Death Code - Kurt Lawrence
There is a lot going on in this book. I felt a little like I had been in a whirlwind after reading it. There are a lot of characters, making it a little hard at times to keep them straight.
Annestine is the main character, with her friend Jerrie being a main supporting character. And although I know I was supposed to feel connected to Annestine, my heart really reached out to Jerrie and all she goes through.
While this is a thriller, there was a lot of relationship drama included in it. While I did enjoy seeing that side to the characters, I wished that some of that time would have been spent explaining the plot a little further.
I really didn't understand Dr. Walters work with DNA and exactly what was going on. Science never was one of my stronger subjects, so it could just be that it went over my head. Obviously any work with DNA is important, but I couldn't wrap my head around their exciting discovery and why people were after them for it.
Regardless, it was an entertaining book with enjoyable characters. Annestine Walters is not your typical scientist, which I found unique and applause worthy.
Some Bio Information
Born and raised in Rochester, New York, I had an early itch for writing. I published a one page news flyer for a few kids in the neighborhood, even though I didn’t read a lot. I was more of an active athletic youngster, preferring the baseball bat to the book.
I attended undergraduate school at Indiana University. While attending Purdue University I earned a Ph.D. I am now retired from a state government position where I worked for almost 30 years, including writing boring bureaucratic prepositional phrases. Currently I reside in the mid-west, close to grand children.
Even today I read very few fiction books, but I do read and write daily during my many activities. The best books I enjoy are books that involve me from the very beginning. While writing Death Code, I worked hard to immerse my readers in my plot and characters.
I decided to write under the pseudonym Kurt Lawrence; I always liked the sound of that name. This effort is not about accolades for me—that’s not to say, I haven’t been rewarded. Writing a novel has brought about a sense of accomplishment like none I have experienced— I found it exciting to research medicine in order to give realism to my characters and plot by developing a novel from nothing and building characters to match a developing story—a story which has no ending at the beginning. Imagine writing a story without knowing where you are going!

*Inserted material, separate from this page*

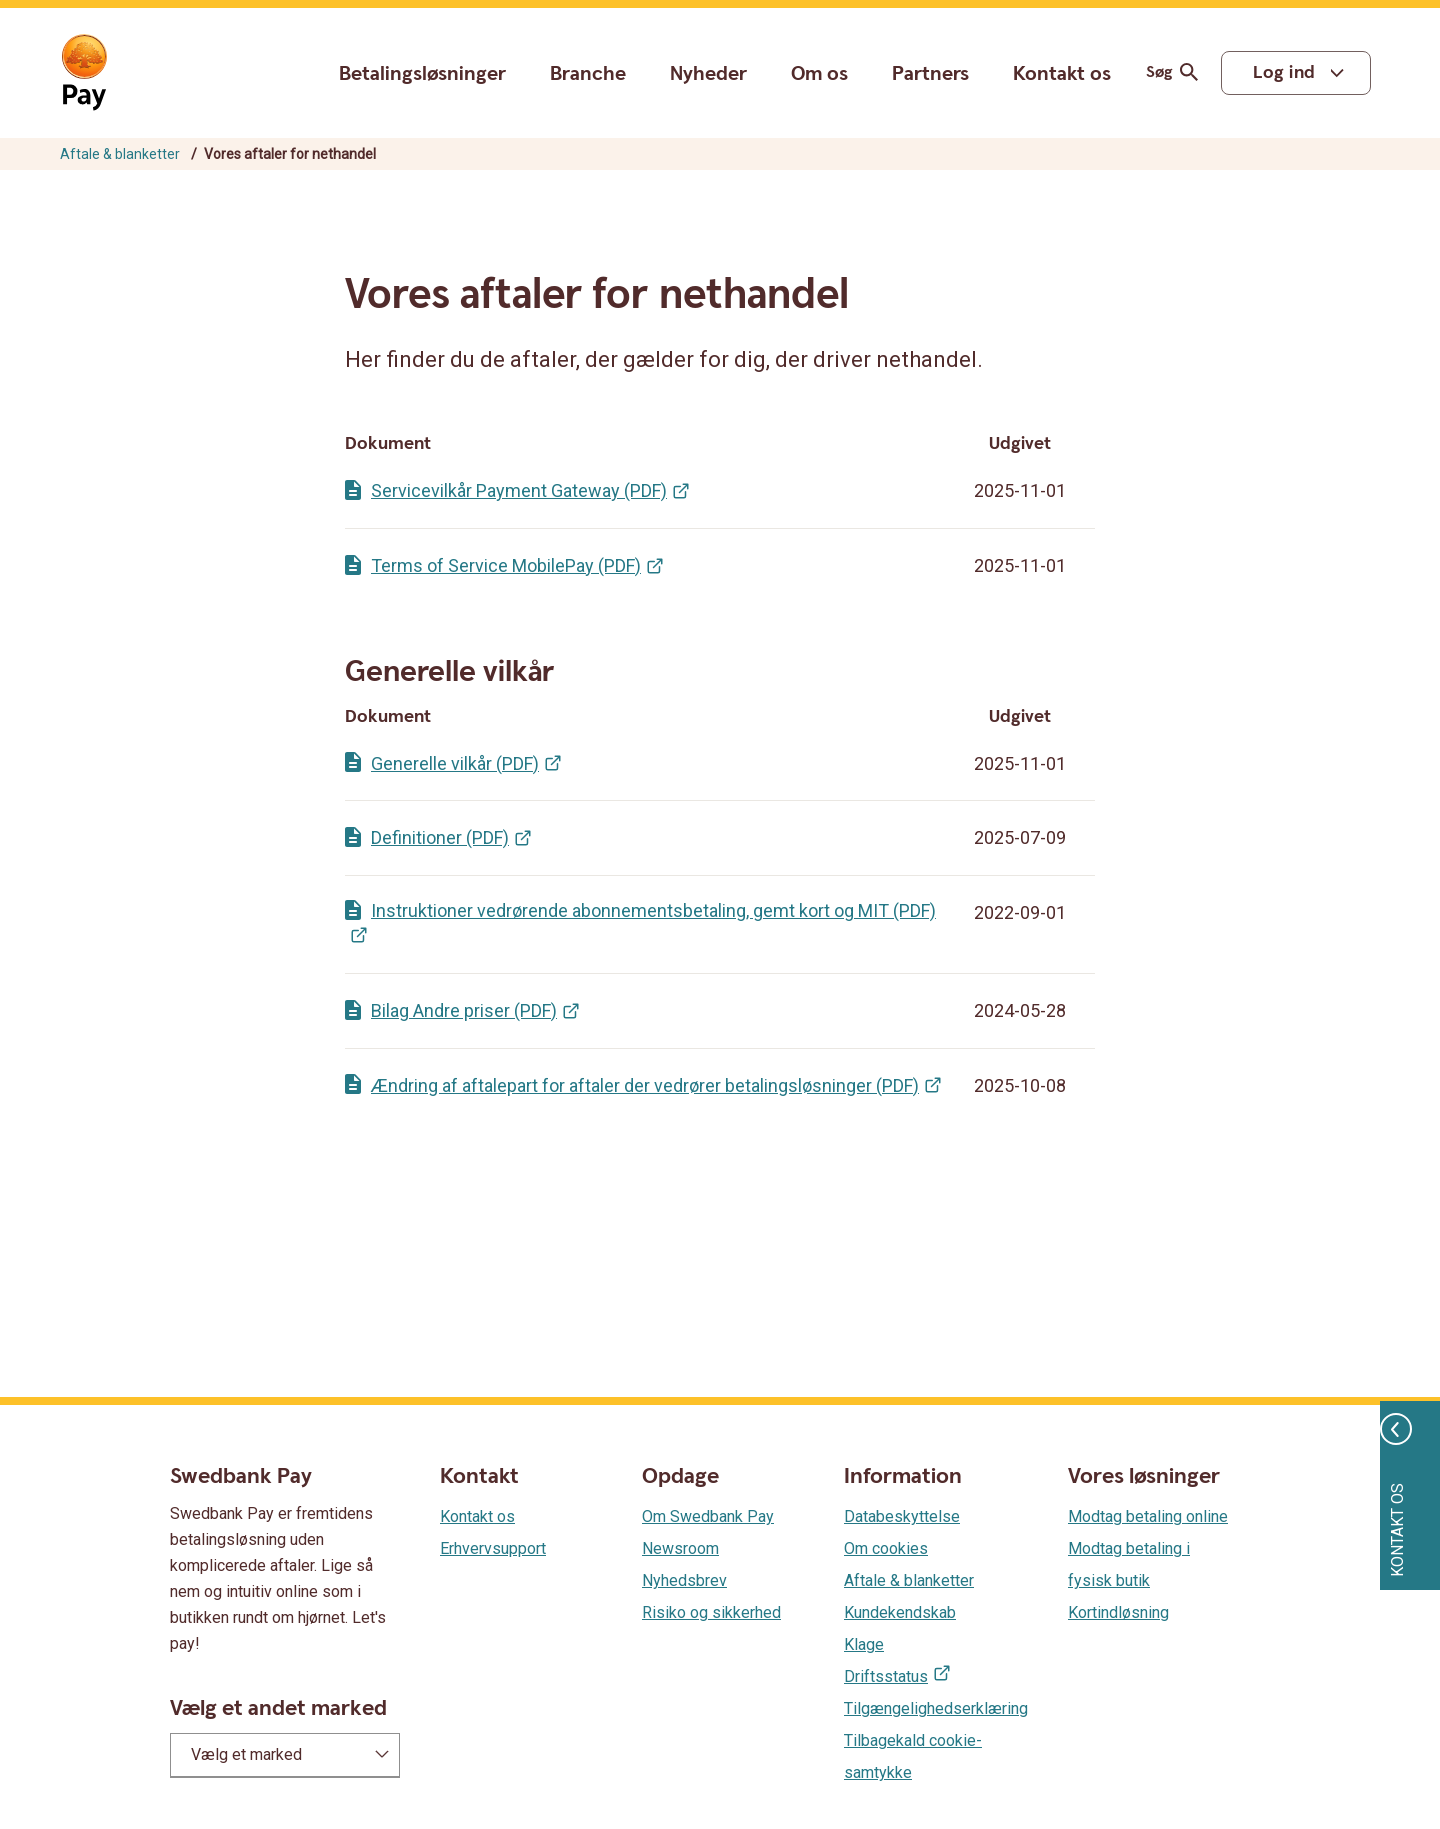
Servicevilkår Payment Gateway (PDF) (519, 490)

1. Who is your favorite author?
I always liked Lawrence Sanders, especially the Fourth Deadly Sin. I didn’t know it at the time but a few of his books were made into movies. I think I liked the way he provided clues in his mysteries. He was indeed a talented writer.
2. Where did the idea for Death Code come from?

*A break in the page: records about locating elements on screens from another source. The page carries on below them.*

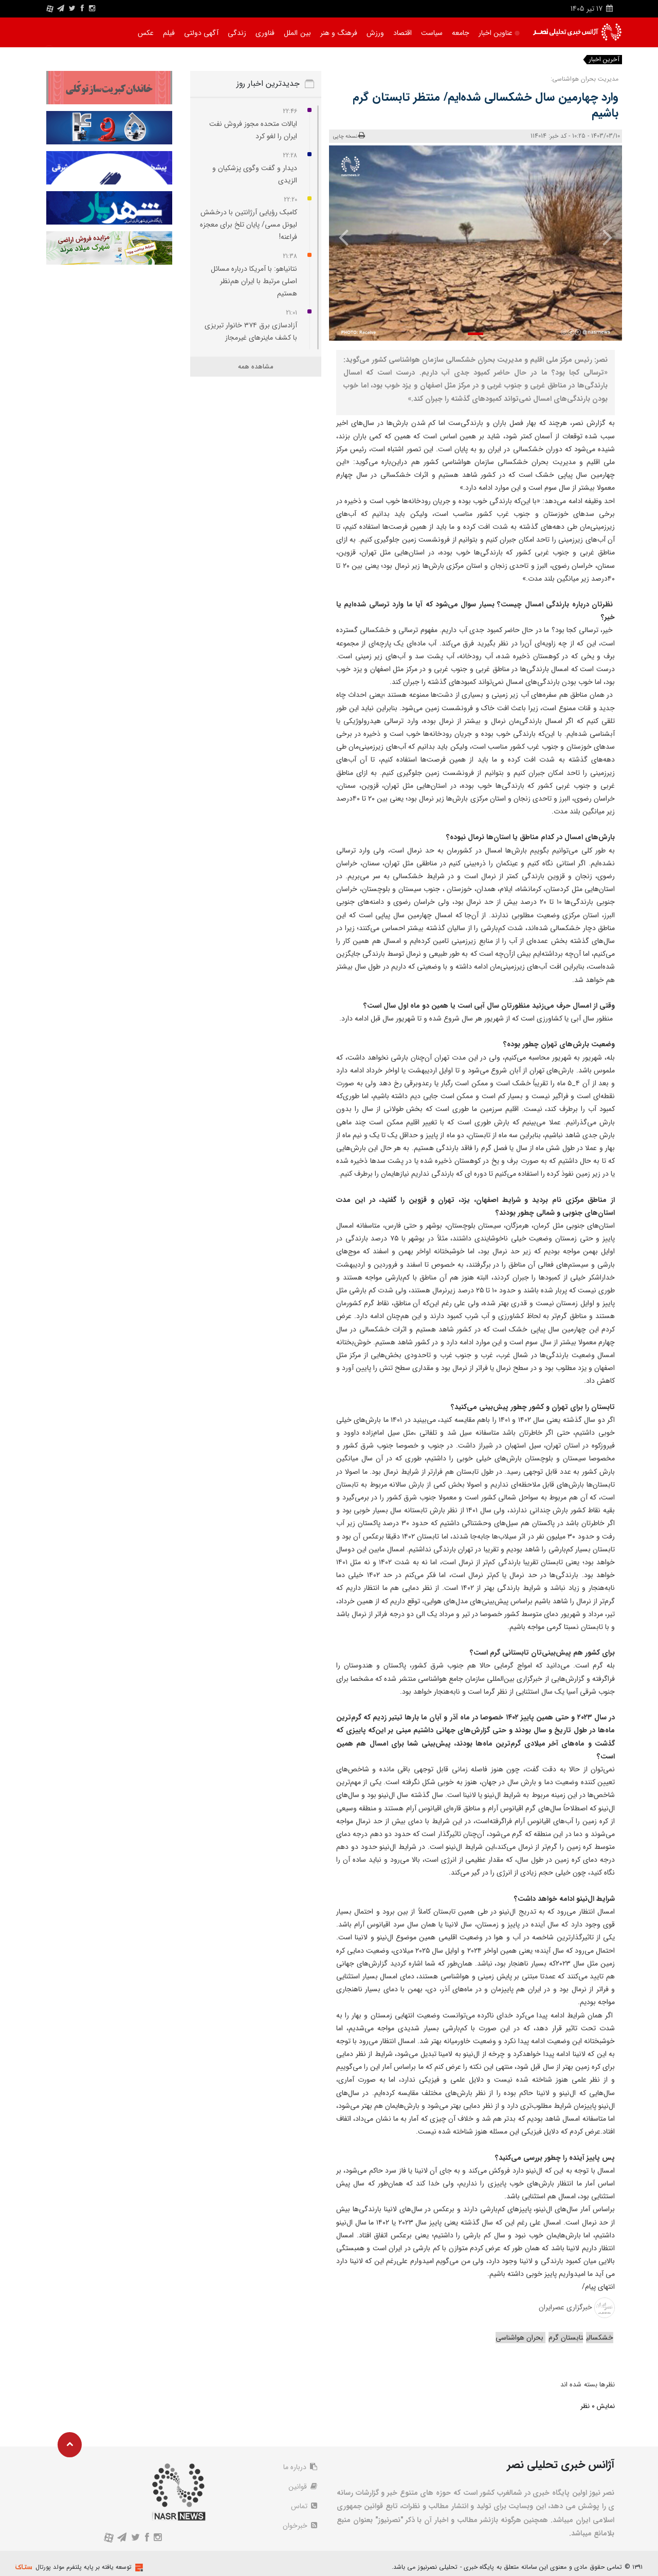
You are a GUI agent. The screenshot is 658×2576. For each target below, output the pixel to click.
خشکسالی (599, 2337)
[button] (475, 334)
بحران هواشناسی (520, 2337)
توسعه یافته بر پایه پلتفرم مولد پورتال (83, 2567)
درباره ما (300, 2467)
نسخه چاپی (349, 136)
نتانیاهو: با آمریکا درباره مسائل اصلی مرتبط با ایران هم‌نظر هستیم (254, 281)
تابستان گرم (566, 2337)
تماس (304, 2506)
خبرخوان (300, 2525)
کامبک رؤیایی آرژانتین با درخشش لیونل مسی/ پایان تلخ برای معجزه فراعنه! (248, 225)
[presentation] (600, 237)
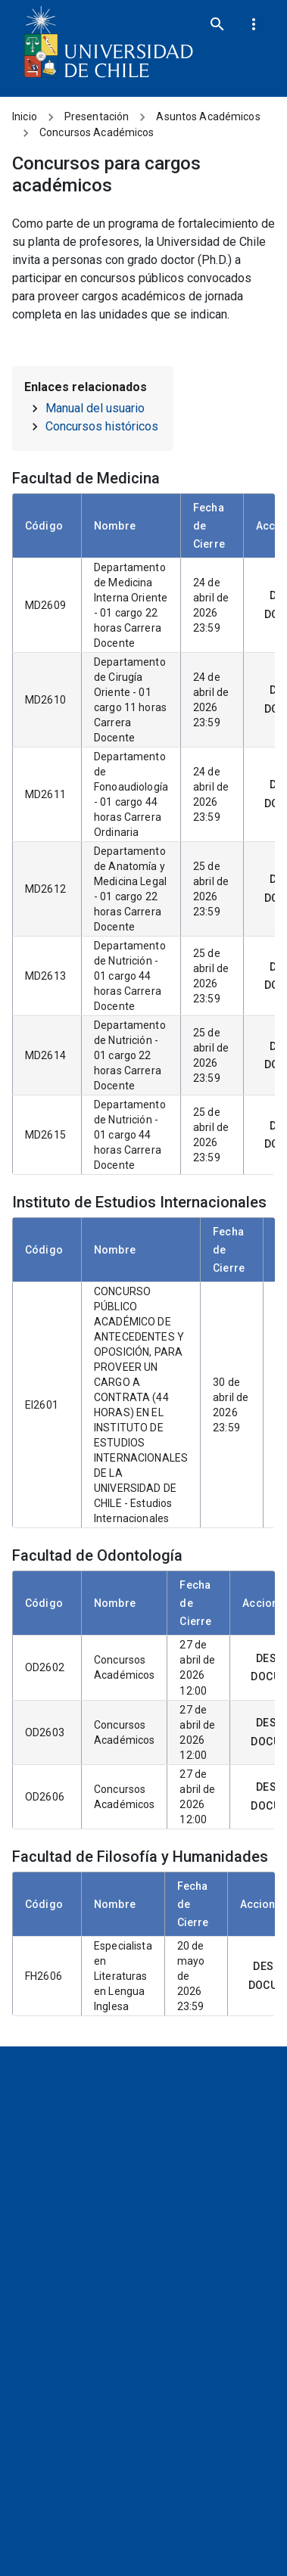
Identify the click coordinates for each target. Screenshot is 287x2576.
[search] (217, 24)
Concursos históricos (101, 426)
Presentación (96, 116)
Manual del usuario (95, 408)
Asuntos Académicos (208, 116)
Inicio (24, 116)
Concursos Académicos (96, 132)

The idea for Death Code came by thinking about the medical phenomenon I wanted to use as the core of the mystery. The Death Code plot developed as I wrote the story. I had a few characters in mind and I knew I wanted a medical research setting where I could bring out both the seriousness and reality of the research and the mystery of the characters. As I wrote, I developed and documented both the plot and the character traits. By the time I finished the first third of the book, I had a good idea how Annestine’s research would work into the mysterious event. Readers may be surprised to know I wrote the Prologue first; of course I had to modify it a little by the end of the story.

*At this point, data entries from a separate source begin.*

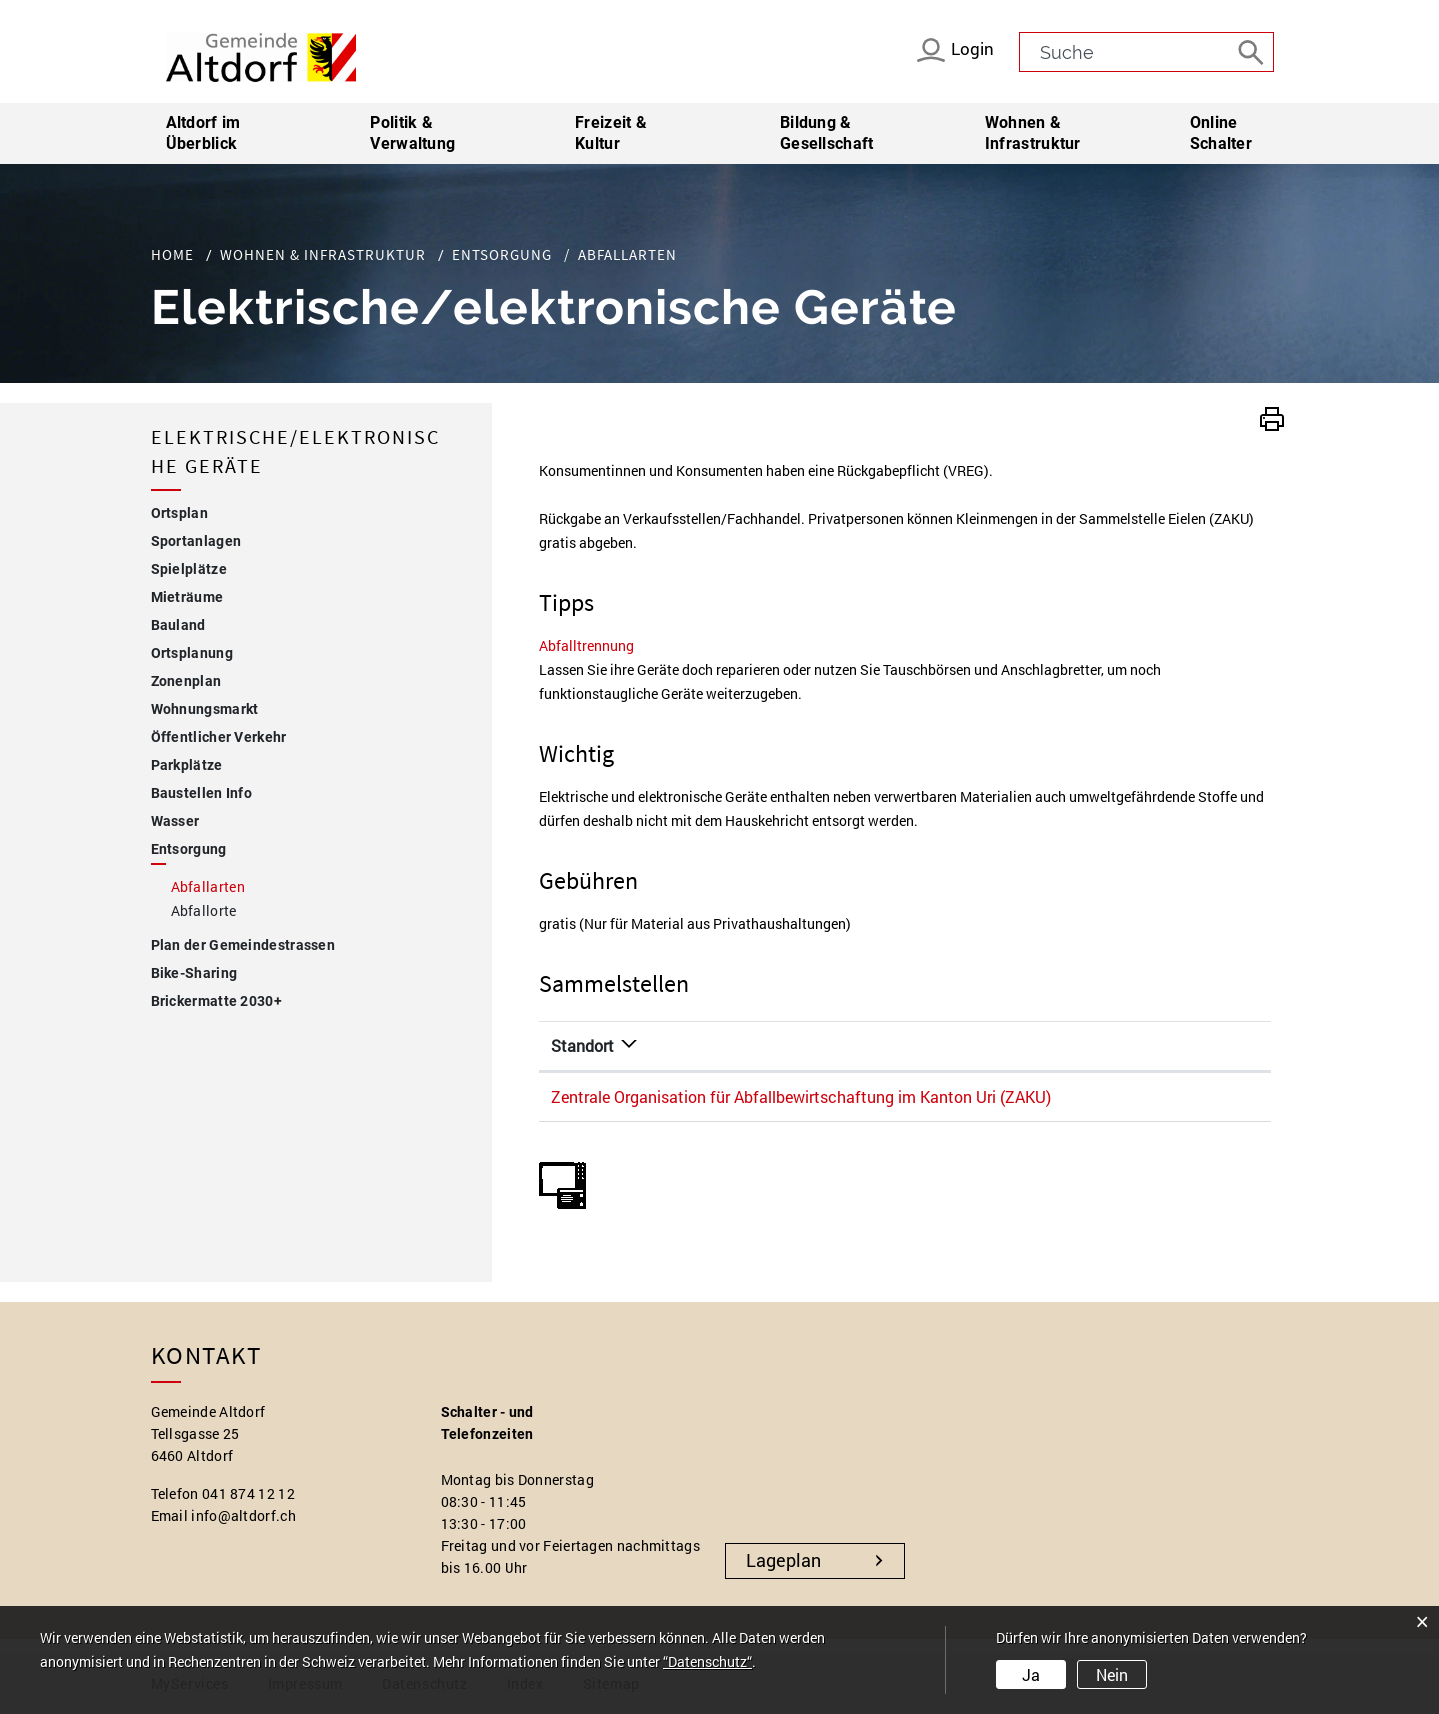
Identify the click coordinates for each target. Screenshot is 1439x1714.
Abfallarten (251, 885)
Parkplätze (187, 765)
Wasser (175, 821)
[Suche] (1254, 51)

3. What’s the perfect writing environment?
The perfect writing environment for me is a quiet one, a computer connected to internet and an oversized delete button. I don’t even like a phone to ring when I am creating lines. I would be remiss though, if I didn’t say that a good line or a good idea for an event or character trait can come from anywhere.
4. Can you describe your writing process?
Often I would create a character while typing the story, then go back and document the character on separate pages so the character traits could be retrieved any time. I documented the plot the same way. Sometimes I would do the reverse, documenting the Character then inserting it into the story. It seemed to me that when creativity was flowing, I just let it flow as I typed.
I also had a few readers that would give me chapter feedback. I think readers are a very valuable tool for anyone- especially a beginning author.
5. Can you give us a glimmer of hope for Jerrie?
No. I don't think there is much hope for Jerrie in the future, but who knows what life will bring to any of us. I will leave Jerrie’s character where the book takes her. She was a fun character for me. She has a misplaced sense of how religion should interface with life, in my opinion. I should say the religion as I have referred to it in Death Code, is quite accurate.
6. What’s your ultimate writing goal?
My ultimate goal in writing the first book was to see if I could develop plot in an interesting way, sustaining the reader’s interest in my characters and actually incorporating some principles of good writing in a mystery novel. You and other readers will ultimately answer that question. I don’t have a personal goal for general writing.
7. Describe yourself in three words.
If forced into a corner at gun point and tortured with tooth picks under my fingernails, the three words I would choose to describe myself would be thorough, diligent and impatient.